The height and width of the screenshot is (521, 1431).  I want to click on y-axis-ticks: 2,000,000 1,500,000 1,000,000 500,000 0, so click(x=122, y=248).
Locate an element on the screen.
------
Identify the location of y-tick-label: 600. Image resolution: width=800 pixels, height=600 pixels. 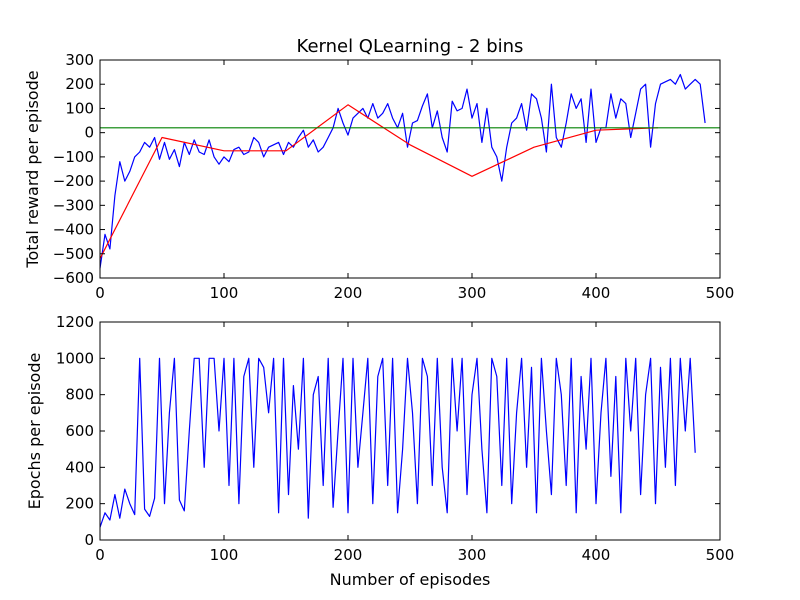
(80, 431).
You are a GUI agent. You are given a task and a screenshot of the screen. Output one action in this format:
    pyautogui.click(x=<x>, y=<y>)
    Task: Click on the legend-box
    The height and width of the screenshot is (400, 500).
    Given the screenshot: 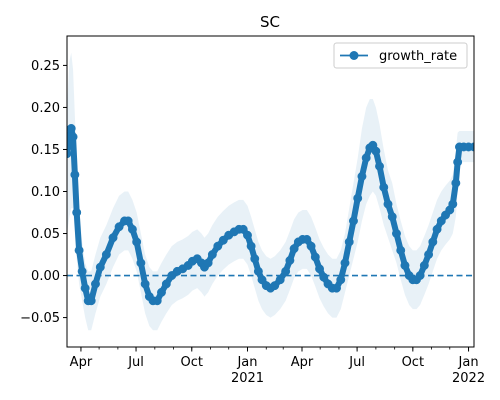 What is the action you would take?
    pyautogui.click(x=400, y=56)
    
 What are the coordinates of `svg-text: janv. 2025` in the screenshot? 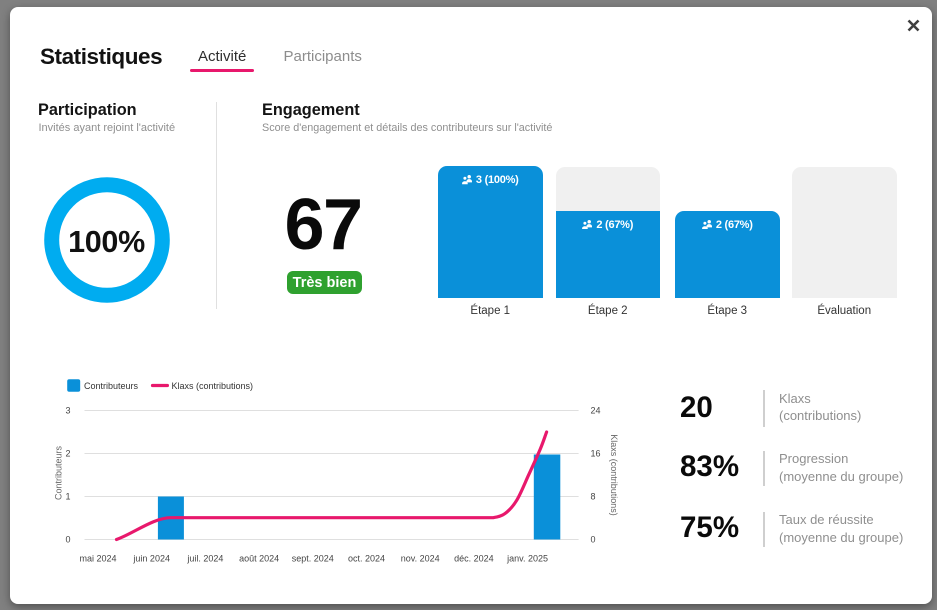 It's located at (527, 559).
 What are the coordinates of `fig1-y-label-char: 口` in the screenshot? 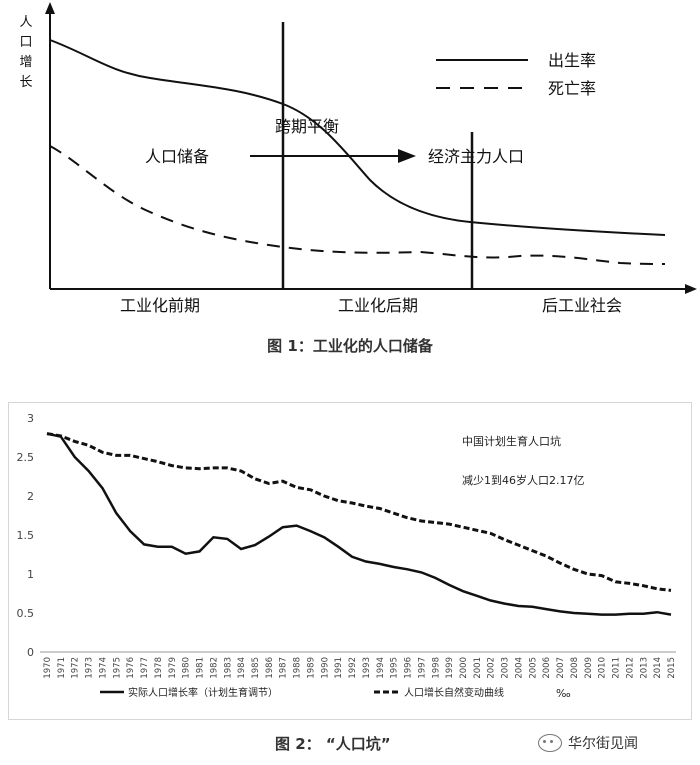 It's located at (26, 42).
------
**WHAT YOU SHOULD DO**
Copy out the listing from the line containing "The height and width of the screenshot is (521, 1431)." down through the line containing "Locate an element on the screen.", substituting "Find" for "Locate" and leaving everything else as it is.

**ANSWER TO THE EXERCISE**
The height and width of the screenshot is (521, 1431).  I want to click on y-axis-ticks: 2,000,000 1,500,000 1,000,000 500,000 0, so click(x=122, y=248).
Find an element on the screen.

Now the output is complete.